When Compassionate Care Takes a Turn Toward Fatigue

When Compassionate Care Takes a Turn Toward Fatigue

Fatigue, emotional distress, or apathy resulting from the constant demands of caring for others — today’s nurses are facing new levels of “compassion fatigue.” Empathetic, passionate, and caring nurses can fall victim to the continual stress of meeting the needs of not only their patients but also their families. This can pose serious safety concerns on two sides of the spectrum. It can lead to errors and issues in patient care, and overall nurse burnout can drive more skilled nurses out of the profession.

According to the American Association of Colleges of Nursing, 13% of newly licensed RNs were working in a different career within 1 year of their licensing, and 37% indicated they were ready to change jobs. Lack of staffing, trouble with management, or salary issues aren’t the only things pushing nurses from the bedside. Significant, ongoing emotional stress is a key contributor that can often go ignored.

Defining the Issue

Multiple terms have been used to describe compassion fatigue, but in its simplest terms, compassion fatigue implies a state of psychic exhaustion where caregivers face a severe sense of malaise that results from caring for patients who are in distress over time. Charles Figley, PhD, a trauma therapist at the Figley Institute who is also affiliated with Tulane University School of Social Work in New Orleans, calls this phenomenon the “cost of caring” for others in emotional pain.

While all healthcare providers are subject to compassion fatigue, nurses are particularly vulnerable because they are inserted into the lives of others in an intimate way during a critical time in the individual’s life. They become partners instead of observers in a patient’s journey and are pulled into existential concerns of life, death, sadness, and loss.

In this regard, compassion fatigue could be considered an occupational hazard. Statistics Canada’s first ever National Survey of the Work and Health of Nurses (2005) found that “close to one-fifth of nurses reported that their mental health had made their workload difficult to handle during the previous month.” In the year before the survey, more than 50% of nurses said they had taken time off work because of a physical illness, and 10% had been away for mental health reasons.

Dennis Portnoy, a psychotherapist who specializes in professional burnout, compassion fatigue, and related topics, created a self-assessment tool that caregiving professionals can use to recognize attitudes and habits that perpetuate compassion fatigue.

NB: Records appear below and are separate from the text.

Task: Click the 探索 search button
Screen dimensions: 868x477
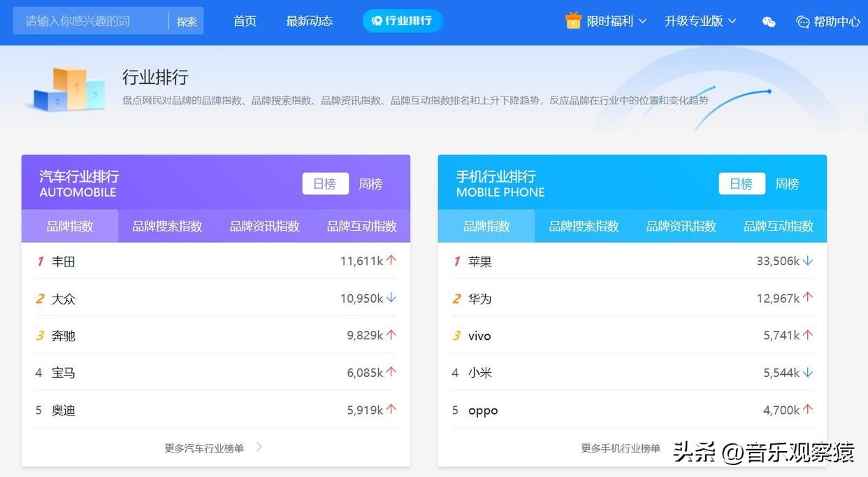Action: pos(187,22)
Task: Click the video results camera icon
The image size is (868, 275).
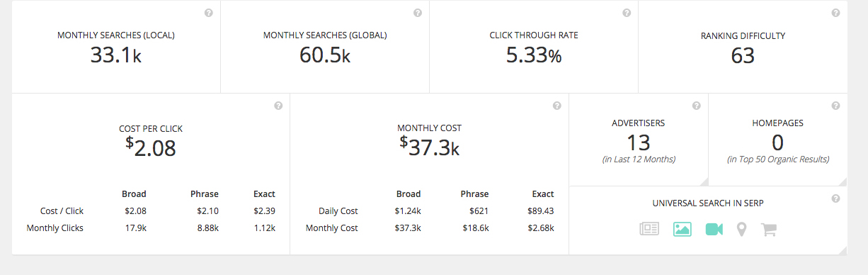Action: (714, 230)
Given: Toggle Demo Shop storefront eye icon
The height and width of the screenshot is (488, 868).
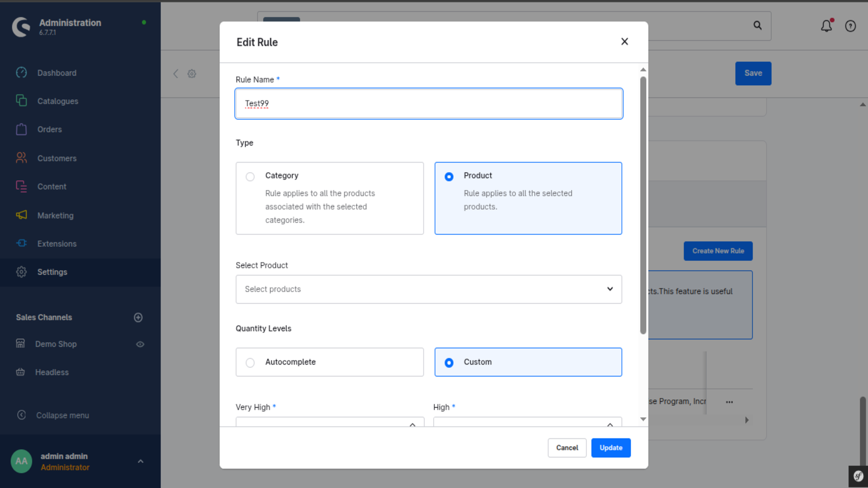Looking at the screenshot, I should pos(140,344).
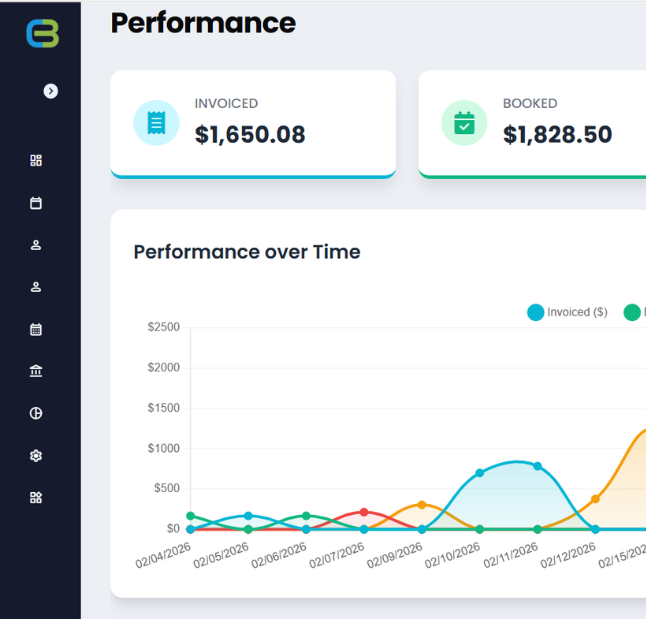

According to Portnoy, nurses who are experiencing compassion fatigue tend to identify very strongly with statements such as:

  • “People rely on me for support”
  • “When I make a mistake, I have difficulty forgiving myself”
  • “My achievements define my self-worth”
  • “I take work home frequently”
  • “I am willing to sacrifice my needs in order to please others”

Not to be confused with “burn out,” where a nurse may gradually withdraw and step away from his or her work, with compassion fatigue nurses may try even harder and give even more of themselves to patients in their care. Both scenarios can leave nurses feeling like they are running on empty, putting themselves, their co-workers, the public, and their patients at risk.

The Consequences of Compassion Fatigue

Nurses have a responsibility to themselves and their patients to ensure they are adequately supported to provide the highest quality and compassionate care possible. Facing multiple workplace stressors, coupled with the demands to respond to complicated patient needs as well as their home life, can negatively impact a nurse’s ability to cope with stress to the detriment of overall patient and nurse safety.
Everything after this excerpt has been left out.